Ses activités politiques ont permis à la coalition au pouvoir Barisan Nasional, qui avait dominé la politique malaisienne pendant des décennies après l’indépendance en 1957, de maintenir le pouvoir au niveau national.
L’influence de Taib a permis d’obtenir 25 sièges aux élections de 2013, garantissant ainsi que le Premier ministre de l’époque, Najib Razak, aujourd’hui derrière les barreaux pour corruption, conserve son poste. Najib et son épouse Rosmah Mansor sont également liés au meurtre du mannequin mongol Altantuya Shaariibuu.
Ces relations politiques ont permis à Taib d’établir une présence commerciale via 400 sociétés à travers le Sarawak et dans le monde avec des intérêts allant de neuf cotations en bourse et propriétés aux États-Unis, en Grande-Bretagne, à Hong Kong et en Australie.
Il a fait l’objet d’une enquête menée par la Commission malaisienne anti-corruption (MACC), des hommes politiques de l’opposition, le Bureau régional des impôts de Tokyo, le Fonds Bruno Manser (BMF), Global Witness et le Rapport Sarawak, entre autres. Il a échappé aux poursuites.
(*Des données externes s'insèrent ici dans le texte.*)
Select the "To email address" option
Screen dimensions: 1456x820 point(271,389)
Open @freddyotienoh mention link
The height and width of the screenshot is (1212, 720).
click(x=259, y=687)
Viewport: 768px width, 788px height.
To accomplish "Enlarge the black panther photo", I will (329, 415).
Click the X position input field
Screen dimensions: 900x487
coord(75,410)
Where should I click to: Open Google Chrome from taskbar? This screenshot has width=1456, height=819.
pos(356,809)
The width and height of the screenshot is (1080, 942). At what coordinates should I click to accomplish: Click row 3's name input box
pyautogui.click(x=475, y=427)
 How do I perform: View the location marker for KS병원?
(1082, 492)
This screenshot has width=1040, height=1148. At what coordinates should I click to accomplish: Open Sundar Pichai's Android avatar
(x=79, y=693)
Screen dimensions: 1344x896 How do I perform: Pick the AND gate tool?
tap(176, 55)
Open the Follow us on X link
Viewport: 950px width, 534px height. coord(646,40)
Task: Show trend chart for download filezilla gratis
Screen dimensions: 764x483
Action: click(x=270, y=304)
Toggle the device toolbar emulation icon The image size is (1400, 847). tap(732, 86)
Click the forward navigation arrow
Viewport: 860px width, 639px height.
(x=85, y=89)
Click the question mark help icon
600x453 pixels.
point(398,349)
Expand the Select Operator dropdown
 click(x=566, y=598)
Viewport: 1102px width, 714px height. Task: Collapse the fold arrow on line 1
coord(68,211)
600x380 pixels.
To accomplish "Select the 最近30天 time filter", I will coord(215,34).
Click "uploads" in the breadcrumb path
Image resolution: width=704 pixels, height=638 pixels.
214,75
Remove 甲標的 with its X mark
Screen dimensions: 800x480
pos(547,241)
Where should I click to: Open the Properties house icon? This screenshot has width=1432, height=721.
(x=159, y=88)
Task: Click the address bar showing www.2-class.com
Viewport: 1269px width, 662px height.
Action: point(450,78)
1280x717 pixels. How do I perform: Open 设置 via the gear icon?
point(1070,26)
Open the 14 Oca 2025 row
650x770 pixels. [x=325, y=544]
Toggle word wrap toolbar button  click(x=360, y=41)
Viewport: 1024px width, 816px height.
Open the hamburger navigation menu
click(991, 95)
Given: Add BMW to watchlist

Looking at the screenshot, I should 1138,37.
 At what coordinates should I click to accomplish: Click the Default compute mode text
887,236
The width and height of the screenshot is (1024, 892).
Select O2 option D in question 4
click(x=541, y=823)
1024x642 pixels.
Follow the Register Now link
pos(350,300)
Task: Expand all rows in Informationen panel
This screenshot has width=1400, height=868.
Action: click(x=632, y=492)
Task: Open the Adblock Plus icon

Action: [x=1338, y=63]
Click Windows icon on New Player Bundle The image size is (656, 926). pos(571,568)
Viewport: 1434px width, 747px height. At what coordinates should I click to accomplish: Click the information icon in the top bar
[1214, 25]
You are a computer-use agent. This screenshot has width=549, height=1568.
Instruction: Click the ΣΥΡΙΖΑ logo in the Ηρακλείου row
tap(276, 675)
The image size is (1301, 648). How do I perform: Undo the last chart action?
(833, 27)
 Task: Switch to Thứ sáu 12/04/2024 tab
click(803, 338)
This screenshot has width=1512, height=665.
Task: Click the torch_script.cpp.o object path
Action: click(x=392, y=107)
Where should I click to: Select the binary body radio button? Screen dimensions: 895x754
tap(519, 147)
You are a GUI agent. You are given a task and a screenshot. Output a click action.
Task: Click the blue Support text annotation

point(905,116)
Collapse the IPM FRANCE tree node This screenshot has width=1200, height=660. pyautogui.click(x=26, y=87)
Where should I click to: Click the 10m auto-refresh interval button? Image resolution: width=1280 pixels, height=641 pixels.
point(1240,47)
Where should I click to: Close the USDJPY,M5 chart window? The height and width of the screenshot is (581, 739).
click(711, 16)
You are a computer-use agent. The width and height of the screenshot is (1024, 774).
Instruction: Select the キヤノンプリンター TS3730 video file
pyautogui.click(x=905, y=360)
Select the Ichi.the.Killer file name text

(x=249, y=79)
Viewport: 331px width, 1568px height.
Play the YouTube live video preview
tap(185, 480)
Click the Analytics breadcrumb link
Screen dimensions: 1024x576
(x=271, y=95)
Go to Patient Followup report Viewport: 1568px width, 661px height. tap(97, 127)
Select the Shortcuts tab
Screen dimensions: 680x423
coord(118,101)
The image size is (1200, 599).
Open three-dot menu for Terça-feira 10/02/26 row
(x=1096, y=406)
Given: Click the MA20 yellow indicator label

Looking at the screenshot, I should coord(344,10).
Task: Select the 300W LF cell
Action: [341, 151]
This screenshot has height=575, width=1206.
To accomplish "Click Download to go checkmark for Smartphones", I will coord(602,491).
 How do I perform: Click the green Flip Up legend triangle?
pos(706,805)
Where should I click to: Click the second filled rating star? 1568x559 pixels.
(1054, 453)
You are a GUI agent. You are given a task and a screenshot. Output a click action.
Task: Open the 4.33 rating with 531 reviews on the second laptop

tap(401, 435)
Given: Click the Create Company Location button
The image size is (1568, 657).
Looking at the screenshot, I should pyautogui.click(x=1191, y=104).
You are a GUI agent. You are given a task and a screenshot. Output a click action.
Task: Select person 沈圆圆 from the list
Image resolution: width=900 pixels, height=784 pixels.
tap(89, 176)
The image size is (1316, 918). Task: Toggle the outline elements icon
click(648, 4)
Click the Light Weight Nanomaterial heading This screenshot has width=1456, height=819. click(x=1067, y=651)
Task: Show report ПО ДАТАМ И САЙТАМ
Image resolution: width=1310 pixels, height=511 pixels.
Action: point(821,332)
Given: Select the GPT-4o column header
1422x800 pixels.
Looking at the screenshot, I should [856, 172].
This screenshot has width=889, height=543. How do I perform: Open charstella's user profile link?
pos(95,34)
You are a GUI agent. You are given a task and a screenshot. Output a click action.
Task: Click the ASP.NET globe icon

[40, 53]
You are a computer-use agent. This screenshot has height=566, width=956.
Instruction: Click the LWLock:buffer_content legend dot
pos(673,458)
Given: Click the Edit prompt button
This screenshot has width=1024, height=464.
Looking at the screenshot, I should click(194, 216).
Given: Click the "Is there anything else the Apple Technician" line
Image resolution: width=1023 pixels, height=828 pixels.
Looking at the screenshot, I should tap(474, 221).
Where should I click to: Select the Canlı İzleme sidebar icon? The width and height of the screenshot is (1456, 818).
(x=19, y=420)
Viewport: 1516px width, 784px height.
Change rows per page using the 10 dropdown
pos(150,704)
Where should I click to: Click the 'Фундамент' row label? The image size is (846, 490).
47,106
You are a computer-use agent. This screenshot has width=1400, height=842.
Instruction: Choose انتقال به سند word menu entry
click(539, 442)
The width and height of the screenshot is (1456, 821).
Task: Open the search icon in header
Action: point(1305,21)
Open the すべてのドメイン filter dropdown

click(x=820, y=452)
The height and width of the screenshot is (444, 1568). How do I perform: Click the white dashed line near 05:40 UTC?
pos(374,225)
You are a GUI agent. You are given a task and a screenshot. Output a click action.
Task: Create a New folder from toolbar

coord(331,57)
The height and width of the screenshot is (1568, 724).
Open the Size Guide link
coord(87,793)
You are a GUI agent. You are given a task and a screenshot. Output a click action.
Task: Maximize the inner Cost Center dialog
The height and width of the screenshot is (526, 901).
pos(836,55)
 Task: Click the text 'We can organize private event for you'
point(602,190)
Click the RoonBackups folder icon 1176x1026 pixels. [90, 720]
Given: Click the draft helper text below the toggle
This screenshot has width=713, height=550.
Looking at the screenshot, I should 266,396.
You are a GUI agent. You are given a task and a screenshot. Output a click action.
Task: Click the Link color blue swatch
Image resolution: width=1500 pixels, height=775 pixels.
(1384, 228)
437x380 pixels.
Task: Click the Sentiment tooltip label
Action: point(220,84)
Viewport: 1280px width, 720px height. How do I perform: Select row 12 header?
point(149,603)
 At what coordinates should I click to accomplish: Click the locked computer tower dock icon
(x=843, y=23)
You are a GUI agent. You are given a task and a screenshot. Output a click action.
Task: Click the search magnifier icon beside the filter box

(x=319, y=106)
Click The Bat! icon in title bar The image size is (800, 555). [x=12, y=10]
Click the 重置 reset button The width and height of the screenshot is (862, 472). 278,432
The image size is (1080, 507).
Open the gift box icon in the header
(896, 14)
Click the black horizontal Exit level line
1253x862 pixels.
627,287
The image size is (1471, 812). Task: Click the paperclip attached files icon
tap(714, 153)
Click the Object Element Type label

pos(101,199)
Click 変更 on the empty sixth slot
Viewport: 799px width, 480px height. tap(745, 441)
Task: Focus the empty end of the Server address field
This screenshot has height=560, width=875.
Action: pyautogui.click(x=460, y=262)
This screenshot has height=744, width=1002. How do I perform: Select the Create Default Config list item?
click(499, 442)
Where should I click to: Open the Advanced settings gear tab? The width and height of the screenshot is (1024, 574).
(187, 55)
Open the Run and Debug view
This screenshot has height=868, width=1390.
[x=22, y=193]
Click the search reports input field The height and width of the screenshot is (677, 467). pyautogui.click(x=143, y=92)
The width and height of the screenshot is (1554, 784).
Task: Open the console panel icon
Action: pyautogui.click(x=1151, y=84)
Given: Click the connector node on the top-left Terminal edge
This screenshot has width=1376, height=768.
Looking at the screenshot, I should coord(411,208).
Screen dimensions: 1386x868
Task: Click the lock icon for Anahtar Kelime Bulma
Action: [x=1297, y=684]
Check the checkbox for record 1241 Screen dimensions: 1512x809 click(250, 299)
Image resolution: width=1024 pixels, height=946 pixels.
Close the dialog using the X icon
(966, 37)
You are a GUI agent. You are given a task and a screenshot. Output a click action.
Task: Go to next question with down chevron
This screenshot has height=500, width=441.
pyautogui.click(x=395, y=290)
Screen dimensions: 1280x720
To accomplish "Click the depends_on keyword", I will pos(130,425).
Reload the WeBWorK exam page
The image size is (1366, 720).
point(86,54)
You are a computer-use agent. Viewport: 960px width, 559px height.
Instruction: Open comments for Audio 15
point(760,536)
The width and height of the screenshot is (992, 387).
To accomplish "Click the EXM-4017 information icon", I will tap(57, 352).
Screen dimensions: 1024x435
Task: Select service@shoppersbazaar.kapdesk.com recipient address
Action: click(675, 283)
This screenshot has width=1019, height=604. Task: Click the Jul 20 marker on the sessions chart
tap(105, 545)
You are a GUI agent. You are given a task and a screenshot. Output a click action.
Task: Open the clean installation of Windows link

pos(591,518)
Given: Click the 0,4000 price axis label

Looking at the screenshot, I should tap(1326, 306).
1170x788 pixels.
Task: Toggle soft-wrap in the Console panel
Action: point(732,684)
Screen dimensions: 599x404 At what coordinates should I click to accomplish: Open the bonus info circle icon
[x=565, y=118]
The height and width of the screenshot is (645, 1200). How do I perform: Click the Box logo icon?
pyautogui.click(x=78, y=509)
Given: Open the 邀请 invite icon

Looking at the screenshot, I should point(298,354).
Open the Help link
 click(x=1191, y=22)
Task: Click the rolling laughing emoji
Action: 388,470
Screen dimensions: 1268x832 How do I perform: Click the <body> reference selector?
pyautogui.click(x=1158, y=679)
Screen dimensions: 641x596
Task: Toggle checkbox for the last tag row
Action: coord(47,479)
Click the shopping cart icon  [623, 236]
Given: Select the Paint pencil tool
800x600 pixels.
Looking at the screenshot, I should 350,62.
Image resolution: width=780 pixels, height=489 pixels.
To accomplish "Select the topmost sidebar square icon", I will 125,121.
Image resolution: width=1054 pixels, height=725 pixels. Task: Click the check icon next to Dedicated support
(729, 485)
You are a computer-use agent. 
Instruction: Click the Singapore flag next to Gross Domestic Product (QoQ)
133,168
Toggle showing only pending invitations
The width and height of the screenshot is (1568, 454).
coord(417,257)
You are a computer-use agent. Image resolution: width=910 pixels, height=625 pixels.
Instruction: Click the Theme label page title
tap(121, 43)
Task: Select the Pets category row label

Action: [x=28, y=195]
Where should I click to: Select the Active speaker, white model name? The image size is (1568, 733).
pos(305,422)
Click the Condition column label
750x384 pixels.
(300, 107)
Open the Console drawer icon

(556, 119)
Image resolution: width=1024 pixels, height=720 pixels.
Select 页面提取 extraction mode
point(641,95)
Quelque 55 organisations non gouvernementales ont répondu à une pétition affirmant que ce serait un « désastre national » si Taib était nommé gouverneur, ou Yang Di-Pertua, du Sarawak après sa retraite en 2014 de son poste de ministre en chef. Il a été nommé gouverneur et a occupé ce poste jusqu’à un mois avant sa mort.
Mais même après sa mort, il est peu probable que ses comptes soient réglés, du moins pas à court terme, alors que des informations font état d’une querelle familiale qui couve, les enfants de Taib contestant devant les tribunaux Raghad pour les actions de l’entreprise de leur père.
Le BMF dit vouloir que ces avoirs soient gelés et qu’une autre enquête soit lancée sur les comptes bancaires et autres avoirs de Taib avant qu’ils puissent être appropriés par sa famille.
« Nous appelons le MACC à rouvrir son enquête sur les actifs de Taib, qui a été fermée en 2016 pour des raisons politiques », a déclaré le directeur exécutif du BMF, Lukas Straumann, dans un communiqué.
« Pendant le mandat de Taib, le Sarawak a perdu la plupart de ses forêts tropicales primaires. Dans les années 1960, 90 pour cent du Sarawak était encore couvert de forêts primaires, alors qu’aujourd’hui, moins de 10 pour cent restent intacts », a-t-il déclaré.
L’exploitation forestière industrielle s’est heurtée à une résistance farouche de la part des communautés autochtones et Straumann a ajouté que Taib avait acquis « d’énormes richesses », malgré les interdictions constitutionnelles censées empêcher le ministre en chef et le gouverneur du Sarawak de s’impliquer dans des entreprises commerciales.
Compte tenu du succès obtenu par le MACC dans la poursuite de Najib – malgré la récente réduction de sa peine – une telle suggestion mérite amplement d’être prise en considération et les poursuites judiciaires susceptibles d’émerger de la part de la progéniture de Taib devraient offrir des informations supplémentaires sur la façon dont la famille d’un bureaucrate malaisien a obtenu autant d’argent.